Two well-known arguments by Putnam, the one skeptical (Putnam 1980), the other anti-skeptical (Putnam 1981b), are the “model-theoretic argument” (henceforth, MT) and “brains-in-a-vat argument” (henceforth, BIV). The MT argument shows, according to Putnam, that (i) we cannot theoretically determine the reference of our words, and that, as a result, (ii) we must renounce the correspondence theory of truth and robust realism. The BIV argument shows, Putnam says, that (iii) we cannot truly believe that we are BIVs, and that (iv) Cartesian skepticism is thus undermined.
Three questions naturally arise: (a) Is there a conflict between Putnam's skeptical and anti-skeptical conclusions? In particular: Given that the key to (iii) is Putnam's claim that we, unlike BIVs, have referential access to the world, is there a conflict between his claims about referential access in the two arguments? (b) Is Putnam's skeptical conclusion concerning truth and realism warranted? (c) What is the philosophical significance of the BIV thought experiment?

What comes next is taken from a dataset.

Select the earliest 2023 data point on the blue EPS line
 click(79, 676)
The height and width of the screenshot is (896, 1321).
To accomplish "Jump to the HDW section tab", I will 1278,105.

The answer to the first, more general, part of the first question appears to be negative. If we understand BIV as arguing against an especially extreme form of skepticism, Cartesian or Evil-Demon skepticism, and MT as arguing for a weaker form of skepticism, correspondence-truth skepticism or robust-realism skepticism, there need not be a general conflict between them. However, some ideas developed in recent articles about Putnam's BIV (see e.g. Tymoczko 1989a, b; A. W. Moore 2011) suggest to me that on some level there might be a conflict between the two arguments. The answer to the second, more specific, part of the first question depends on whether the referential access denied by MT is of the same kind as that affirmed by BIV. But the first question is not one I will focus on in this chapter. The questions I will focus on are the second and the third questions. I will offer new challenges to Putnam's skepticism with respect to robust truth and realism, and I will raise a new philosophical question about BIVs (and us).
The chapter is divided into four sections. In Section 13.1 I will challenge Putnam's MT-skepticism on the ground that it is based on a mistaken understanding of Tarskian models. In Section 13.2 I will discuss Putnam's skeptical permutation-argument. In Section 13.3 I will question Putnam's understanding of robust correspondence and realism.